Philip May Hamer (November 10, 1891 – April 10, 1971) was an American archivist and historian, and served as the executive director of the National Historical Publications Commission from 1951 to 1961.

Hamer was born in Marion, South Carolina, in 1891 and demonstrated an early interest in historical studies. He received his undergraduate degree at Wofford College and his master's degree at Trinity College in South Carolina. He then pursued a Ph.D. in history at the University of Pennsylvania at Philadelphia, which he completed in 1918 with a dissertation on South Carolina succession. After graduation, he worked for fifteen years as a history professor at the University of Chattanooga and the University of Tennessee.

Hamer joined the staff of the National Archives in 1935, and the following year was appointed the director of the WPA Historical Records Survey's Survey of Federal Records.

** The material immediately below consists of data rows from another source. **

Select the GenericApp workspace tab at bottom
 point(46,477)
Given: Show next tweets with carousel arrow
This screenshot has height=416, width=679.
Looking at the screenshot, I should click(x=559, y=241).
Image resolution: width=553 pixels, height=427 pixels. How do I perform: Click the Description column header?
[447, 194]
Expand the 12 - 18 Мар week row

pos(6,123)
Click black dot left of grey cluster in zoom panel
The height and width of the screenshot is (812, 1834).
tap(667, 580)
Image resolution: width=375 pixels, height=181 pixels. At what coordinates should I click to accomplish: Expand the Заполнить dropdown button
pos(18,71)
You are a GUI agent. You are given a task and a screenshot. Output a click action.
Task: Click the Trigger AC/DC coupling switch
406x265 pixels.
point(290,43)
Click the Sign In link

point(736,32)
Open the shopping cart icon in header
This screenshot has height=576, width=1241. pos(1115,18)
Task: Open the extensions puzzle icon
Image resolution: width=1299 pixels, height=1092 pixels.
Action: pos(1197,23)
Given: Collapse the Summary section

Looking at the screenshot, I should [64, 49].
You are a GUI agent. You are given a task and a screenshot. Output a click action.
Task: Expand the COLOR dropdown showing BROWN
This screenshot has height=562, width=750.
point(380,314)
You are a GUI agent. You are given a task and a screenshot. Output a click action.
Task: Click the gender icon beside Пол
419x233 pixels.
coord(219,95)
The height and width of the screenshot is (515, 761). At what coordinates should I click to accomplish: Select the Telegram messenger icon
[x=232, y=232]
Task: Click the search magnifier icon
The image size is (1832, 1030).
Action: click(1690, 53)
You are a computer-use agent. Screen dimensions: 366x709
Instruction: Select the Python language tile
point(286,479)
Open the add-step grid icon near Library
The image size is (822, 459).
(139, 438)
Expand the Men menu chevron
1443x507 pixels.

He later served as a division head for library services, reference, and records control. In 1950 Hamer was selected to serve as the executive director of the National Historical Publications Commission, where he served until his retirement in 1961. During his time at the National Archives he married fellow archivist Elizabeth Edwards in 1940.

In addition to his work at the National Archives, Hamer was also involved in professional service in the disciplines of archives and history. He helped found the Southern Historical Association, and served as president of that organization in 1938. He later served as president of the Society of American Archivists from 1960 to 1961.